Tuttavia, sorprendentemente, sembra che la pandemia non abbia portato cambiamenti radicali nei comportamenti umani e nelle dinamiche sociali e politiche. Inizialmente, l’isolamento forzato e le restrizioni, spinsero molte persone a riflettere sulle loro priorità e a riconsiderare le abitudini quotidiane. Eppure nel tempo, con le costrizioni imposte, l’essere umano ha saputo adattarsi, più che per resilienza, per istinto di sopravvivenza. Resilienza, una parola usata e abusata durante la pandemia, perdendone il significato più profondo, svanendo completamente quando il mondo ha riaperto le porte ed è uscito fuori a rivivere come prima.
L’uso delle tecnologie, le videochiamate divennero l’unica opportunità per mantenere le connessioni sociali. Ritornando alla nuova normalità, non sembra di aver sostituito quel modo di socializzare, anzi, forse la consuetudine ora è rapportarsi quasi esclusivamente digitalmente. Inoltre, la speranza di una maggiore consapevolezza collettiva, del bene comune, sembra non essere stata completamente raggiunta.
Nonostante le evidenti disuguaglianze emerse durante la crisi sanitaria, lo “status quo”, che mise in risalto la fallace sanità in alcune zone d’Italia, manchevole di medici e di personale sanitario in genere, ha ripreso il suo posto sovrano nel post-covid.
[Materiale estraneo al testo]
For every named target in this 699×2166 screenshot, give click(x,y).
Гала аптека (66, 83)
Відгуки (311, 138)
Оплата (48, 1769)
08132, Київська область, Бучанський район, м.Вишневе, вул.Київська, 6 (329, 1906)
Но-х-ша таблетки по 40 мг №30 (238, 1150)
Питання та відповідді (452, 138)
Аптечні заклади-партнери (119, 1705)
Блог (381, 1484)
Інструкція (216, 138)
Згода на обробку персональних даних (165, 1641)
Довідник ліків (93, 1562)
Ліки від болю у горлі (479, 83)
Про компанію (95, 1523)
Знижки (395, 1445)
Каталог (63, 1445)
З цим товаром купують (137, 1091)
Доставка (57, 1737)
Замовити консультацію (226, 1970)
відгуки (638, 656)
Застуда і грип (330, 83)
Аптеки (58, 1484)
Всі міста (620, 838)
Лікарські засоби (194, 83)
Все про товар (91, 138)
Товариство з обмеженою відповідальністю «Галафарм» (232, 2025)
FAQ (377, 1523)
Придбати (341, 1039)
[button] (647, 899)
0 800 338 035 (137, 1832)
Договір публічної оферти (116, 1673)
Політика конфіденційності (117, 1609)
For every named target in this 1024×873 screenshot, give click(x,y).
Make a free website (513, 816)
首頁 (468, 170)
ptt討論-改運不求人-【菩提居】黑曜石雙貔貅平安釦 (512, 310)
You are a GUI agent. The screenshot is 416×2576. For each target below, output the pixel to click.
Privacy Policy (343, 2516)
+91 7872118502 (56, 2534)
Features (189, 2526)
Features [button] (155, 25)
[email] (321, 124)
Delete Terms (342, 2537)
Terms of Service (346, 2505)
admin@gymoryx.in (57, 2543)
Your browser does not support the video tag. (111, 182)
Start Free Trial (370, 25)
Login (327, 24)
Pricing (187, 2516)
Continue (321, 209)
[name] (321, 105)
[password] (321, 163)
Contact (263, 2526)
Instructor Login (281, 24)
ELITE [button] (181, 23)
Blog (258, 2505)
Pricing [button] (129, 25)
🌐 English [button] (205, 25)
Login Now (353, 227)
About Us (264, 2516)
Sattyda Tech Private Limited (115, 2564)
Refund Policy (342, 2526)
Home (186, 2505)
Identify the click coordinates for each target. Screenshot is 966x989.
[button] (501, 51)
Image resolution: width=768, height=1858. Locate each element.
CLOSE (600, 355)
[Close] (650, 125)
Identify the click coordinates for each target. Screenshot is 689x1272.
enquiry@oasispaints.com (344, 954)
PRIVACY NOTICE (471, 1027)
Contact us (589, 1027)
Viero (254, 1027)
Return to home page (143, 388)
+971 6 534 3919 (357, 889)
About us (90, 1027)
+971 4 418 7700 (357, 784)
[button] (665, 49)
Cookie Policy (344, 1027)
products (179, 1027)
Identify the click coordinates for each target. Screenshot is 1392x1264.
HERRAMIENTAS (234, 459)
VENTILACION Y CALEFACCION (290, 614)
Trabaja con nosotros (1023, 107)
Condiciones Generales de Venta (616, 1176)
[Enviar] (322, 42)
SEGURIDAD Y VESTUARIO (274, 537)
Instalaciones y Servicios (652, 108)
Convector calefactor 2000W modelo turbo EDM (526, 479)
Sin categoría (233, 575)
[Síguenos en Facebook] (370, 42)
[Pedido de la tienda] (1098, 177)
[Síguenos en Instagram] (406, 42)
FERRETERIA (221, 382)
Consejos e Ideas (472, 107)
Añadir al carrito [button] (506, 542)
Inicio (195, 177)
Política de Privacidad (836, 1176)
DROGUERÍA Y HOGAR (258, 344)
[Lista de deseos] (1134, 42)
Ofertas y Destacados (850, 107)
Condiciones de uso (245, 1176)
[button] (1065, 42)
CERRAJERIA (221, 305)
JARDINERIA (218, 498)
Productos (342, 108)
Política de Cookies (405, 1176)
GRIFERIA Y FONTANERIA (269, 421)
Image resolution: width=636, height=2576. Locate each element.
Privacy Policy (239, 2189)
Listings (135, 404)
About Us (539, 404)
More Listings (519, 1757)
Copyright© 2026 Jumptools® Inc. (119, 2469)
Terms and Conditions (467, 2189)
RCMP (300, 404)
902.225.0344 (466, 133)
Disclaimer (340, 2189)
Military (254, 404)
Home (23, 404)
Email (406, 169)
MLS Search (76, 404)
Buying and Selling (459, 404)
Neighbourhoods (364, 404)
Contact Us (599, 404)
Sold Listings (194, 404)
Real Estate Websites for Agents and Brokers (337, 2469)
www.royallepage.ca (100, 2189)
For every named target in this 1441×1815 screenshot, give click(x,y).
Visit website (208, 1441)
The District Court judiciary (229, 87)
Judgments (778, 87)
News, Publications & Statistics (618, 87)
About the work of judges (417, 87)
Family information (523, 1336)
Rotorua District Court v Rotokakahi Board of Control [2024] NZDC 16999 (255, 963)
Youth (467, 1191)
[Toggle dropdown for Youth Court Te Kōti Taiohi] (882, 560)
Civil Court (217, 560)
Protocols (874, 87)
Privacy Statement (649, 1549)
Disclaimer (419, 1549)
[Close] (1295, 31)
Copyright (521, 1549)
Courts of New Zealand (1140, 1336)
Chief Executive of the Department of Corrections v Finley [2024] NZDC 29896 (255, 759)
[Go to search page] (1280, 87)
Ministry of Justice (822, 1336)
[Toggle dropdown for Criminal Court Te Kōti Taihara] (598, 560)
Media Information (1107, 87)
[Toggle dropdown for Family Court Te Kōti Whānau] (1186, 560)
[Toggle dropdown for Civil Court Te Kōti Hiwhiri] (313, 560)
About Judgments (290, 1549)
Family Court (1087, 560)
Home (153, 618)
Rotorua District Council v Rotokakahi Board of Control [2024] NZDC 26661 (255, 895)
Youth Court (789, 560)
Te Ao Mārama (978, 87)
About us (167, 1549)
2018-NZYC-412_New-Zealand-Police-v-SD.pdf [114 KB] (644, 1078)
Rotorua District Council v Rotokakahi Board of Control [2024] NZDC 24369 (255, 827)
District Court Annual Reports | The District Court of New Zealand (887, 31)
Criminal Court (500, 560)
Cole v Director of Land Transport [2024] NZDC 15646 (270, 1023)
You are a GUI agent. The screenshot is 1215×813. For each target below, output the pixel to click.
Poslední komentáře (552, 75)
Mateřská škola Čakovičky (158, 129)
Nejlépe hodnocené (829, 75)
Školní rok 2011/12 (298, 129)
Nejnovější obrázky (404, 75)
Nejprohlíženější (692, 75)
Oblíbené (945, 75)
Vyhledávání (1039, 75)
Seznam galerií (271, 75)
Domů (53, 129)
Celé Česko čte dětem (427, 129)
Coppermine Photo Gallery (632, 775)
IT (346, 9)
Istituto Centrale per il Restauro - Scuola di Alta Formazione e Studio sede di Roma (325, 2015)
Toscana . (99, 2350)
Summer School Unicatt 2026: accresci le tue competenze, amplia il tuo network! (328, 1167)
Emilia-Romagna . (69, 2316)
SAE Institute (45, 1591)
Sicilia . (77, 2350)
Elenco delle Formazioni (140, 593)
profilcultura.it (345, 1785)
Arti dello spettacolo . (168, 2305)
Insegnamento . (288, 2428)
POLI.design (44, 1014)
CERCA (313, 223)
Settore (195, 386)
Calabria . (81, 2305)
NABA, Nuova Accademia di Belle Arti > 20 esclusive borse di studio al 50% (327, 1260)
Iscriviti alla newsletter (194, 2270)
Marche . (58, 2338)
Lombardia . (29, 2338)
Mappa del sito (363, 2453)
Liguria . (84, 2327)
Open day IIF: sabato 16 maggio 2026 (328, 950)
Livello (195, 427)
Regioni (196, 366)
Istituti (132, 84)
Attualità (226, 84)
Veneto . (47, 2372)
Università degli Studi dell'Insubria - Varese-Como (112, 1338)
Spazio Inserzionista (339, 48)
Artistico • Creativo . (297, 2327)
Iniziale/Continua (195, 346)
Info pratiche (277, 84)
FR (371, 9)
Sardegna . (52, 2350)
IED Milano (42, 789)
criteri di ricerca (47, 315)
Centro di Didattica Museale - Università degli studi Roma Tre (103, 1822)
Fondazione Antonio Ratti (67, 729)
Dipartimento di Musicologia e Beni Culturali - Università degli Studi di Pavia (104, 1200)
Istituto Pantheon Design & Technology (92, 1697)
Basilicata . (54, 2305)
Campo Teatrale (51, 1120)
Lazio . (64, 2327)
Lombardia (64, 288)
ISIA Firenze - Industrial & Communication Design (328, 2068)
Le lezioni di solidarietà e compassione, apprese durante i momenti difficili, sono state a volte dimenticate nel ritorno alla consuetudine giornaliera, riportando in “auge” l’eccentrico individualismo umano. Anche le dinamiche lavorative, furono trasformate dal lavoro da remoto, una manna dal cielo per tante aziende, in quanto, rivelazione di grande risparmio economico per le imprese. Lo smart working penalizzò le donne lavoratrici, a causa di sfide legate alla conciliazione tra lavoro e responsabilità familiari, mancanza di supporto strutturato e rischi di isolamento sociale. La mancanza di confini chiari tra vita professionale e personale accentuò tali sfide, tanto che costrinse molte donne ad abbandonare il proprio lavoro.
Il covid oramai è presente, è endemico, è un pipistrello che vola sopra le nostre teste costantemente. Il terrore e la perdita di certezze dell’ intera popolazione planetaria, che Malgieri racconta nel suo diario, sembra un passato troppo remoto. Infatti, nonostante la pandemia abbia indubbiamente lasciato un’impronta indelebile sulle nostre comunità, sembra che la nostra resistenza al cambiamento e la propensione a tornare alle vecchie abitudini siano più forti di quanto molti avessero previsto.
Gli scienziati ci dicono costantemente che ci saranno altre epidemie globali, tutto verrà di nuovo stravolto, le nostre vite saranno schiave di nuovi mostri invisibili. Siamo così fragili, così incantevolmente incoscienti nella nostra vulnerabilità. Credo che la consapevolezza che abbiamo avuto nel 2020 di poter essere dei precari di libertà , di vita, non abbia apportato trasformazioni strutturali nel tessuto sociale, politico e sanitario. La disumanizzazione ci ha resi sudditi dell’ apatia, dell’ aridità dei sentimenti, procrastinando i cambiamenti dovuti alle nostre esistenze e a questo pianeta. Prendendo spunto dal titolo del libro di Gennaro Malgieri, potremmo chiamare questa epoca con il nome di “Era del Pipistrello”, in cui “Pánta rhei”, tutto scorre, come acque di un fiume che non ha come destinazione il mare, ma l’incertezza di una verità confutata.